Let’s Get Weird: Mythology

Let's Get Weird: Mythology

Nick Looney, Staff Writer

Ah, my favorite supernatural subject; mythology. I’ve been interested in it since I was very young, and have a vast knowledge of it. I know Greek and Roman like the back of my hand, I’m very knowledgeable about Egyptian mythology, and I’m working on expanding my knowledge of Norse and Celtic myths. I also have familiarity with the mythologies of Native Americans, Mezo-America, China, India, Sumer, and even the Maori peoples. Today, I will start with greek mythology. There are endless topics to cover within greek mythology, so I will begin with the Olympians. The Olympians were the most powerful of the greek gods and ruled Olympus. Some of them were among the first gods, born from the Titans Cronus and Rhea. I will list the small group of elites, and share information about them. Here we go:

Zeus: The king of the gods, who slew his father Cronus. When he and his two brothers, Hades and Poseidon, divided up the world, he not only took the crown but also the skies. He wields the power of the lightning bolt itself, and storms are said to be a sign of Zeus’ anger. He is married to his sister Hera, but his many escapades with other women lead to many greek tales.
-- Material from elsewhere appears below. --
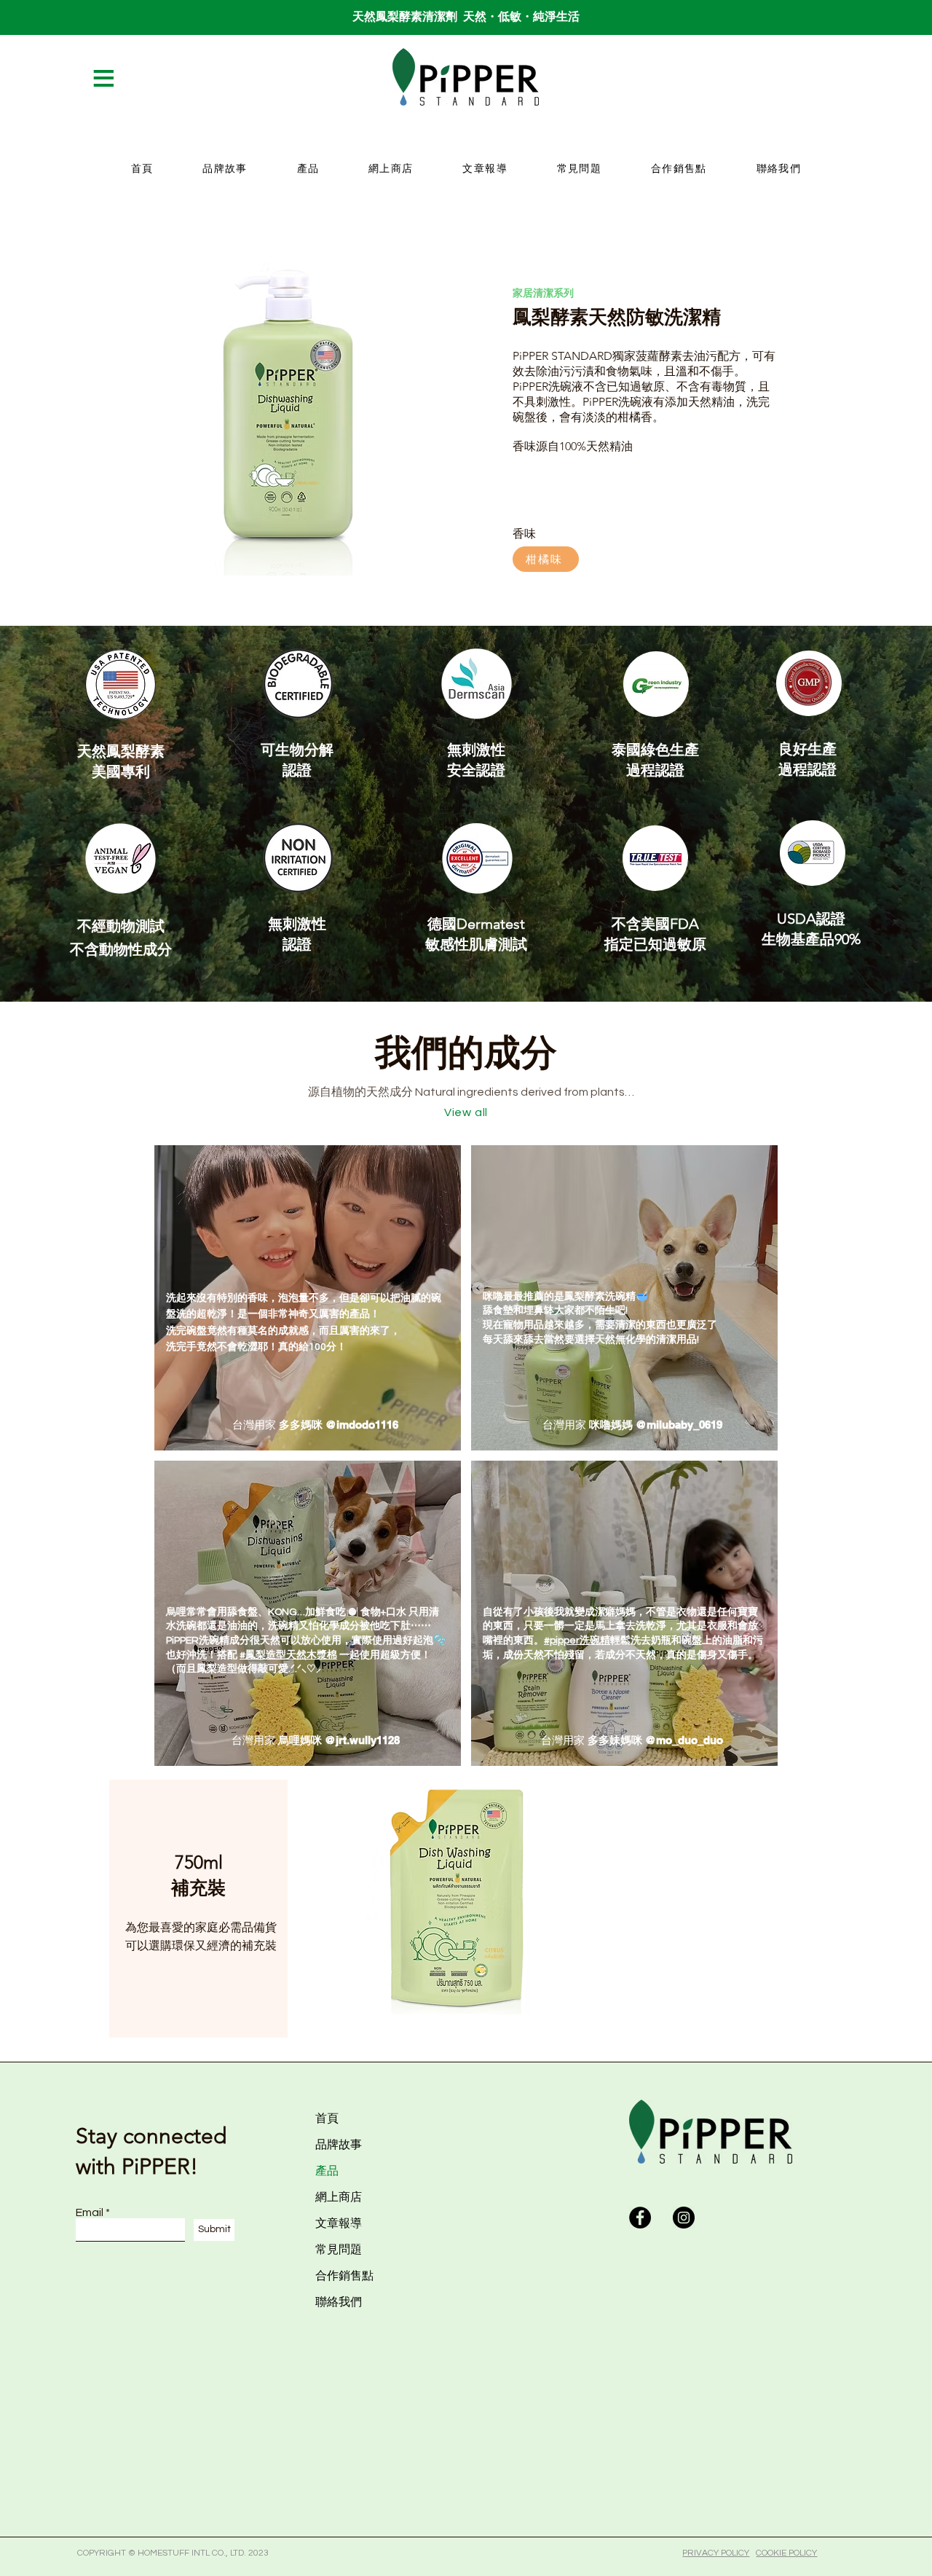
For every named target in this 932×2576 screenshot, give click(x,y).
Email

Poseidon: God of the Sea, wielder of the Trident. He is Aphrodite’s “father,” meaning she was born of the sea foam. He is also the god of horses, and his one night stand with Medusa lead to the birth of the first of the pegasi. He is married to Amphitrite.

Hades: God of the Underworld, husband of Persephone. He uses his Helm of Darkness to become invisible. Although he has a seat on Olympus, he is not allowed to leave the darkness of the underworld. His empty seat allowed for their to technically be 13 Olympians.

Hera: Zeus’s wife and sister, queen of the gods. She is the goddess of marriage and family, and is known to heavily disapprove of Zeus’ “adventures.”

Demeter: Goddess of grain and the harvest, sister to Hera, Hestia, Zeus, Poseidon, and Hades, mother of Persephone. Winter is said to be her period of grieving for her daughter, who is confined to living in the underworld half of the year.

Hestia: Technically no longer an Olympian, as she gave her seat to Dionysus, she is still important in the greek mythos. She is the goddess of the home and hearth and keeps the peace between her hotheaded siblings and the rest of the gods.

Apollo: Twin brother of Artemis, son of Zeus and Leto. God of poetry, music, the arts, healing, and prophecy. Often associated with the sun and archery, but not the official god of either. He is said to inspire the Oracle of Delphi, and bring in the day by riding his Chariot of the Sun.

Artemis: Twin sister of Apollo. Goddess of archery, hunting, and maidens. She herself vowed to always remain a maiden and has kept her promise. Like Apollo, she and her Moon Chariot are associated with, but not the official goddess of, the moon.

Athena: She popped out of Zeus’ head one day, fully armored. She is the goddess of wisdom, architecture, and strategy, specifically for war. She is the namesake of Athens and is the one who turned Medusa into the beast she is.

Aphrodite: Born from sea foam as mentioned before. She is the goddess of love and beauty and is said to be able to charm anyone. She is married to Hephaestus but often ignores him for the more “robust” Ares.

Hephaestus: Son of Zeus and Hera, an ugly beast of a god. So ugly in fact, his mother pushed him down the thousands of steps from Olympus. He is the god of the forge and blacksmithery and is heavily associated with fire. He is said to live in a volcano. He is known to have captured Ares and Aphrodite in the act and embarrassed them in front of the gods.

Ares: God of war, son of Zeus and Hera. He has a very unholy relationship with his cousin Aphrodite. He is often called upon and sacrificed to in times of war.

Dionysus: Son of the mortal Semele and Zeus. god of madness and wine. The most raucous and unreliable of the Olympians, yet Hestia still gifted him her spot in the throne room of Olympus.

Hermes: Messenger of the gods, who wears winged sandals. This son of Zeus and Maia carries a staff with two snakes entwined around it. He is the god of transition, travelers, and thieves. He can move at incredible speeds.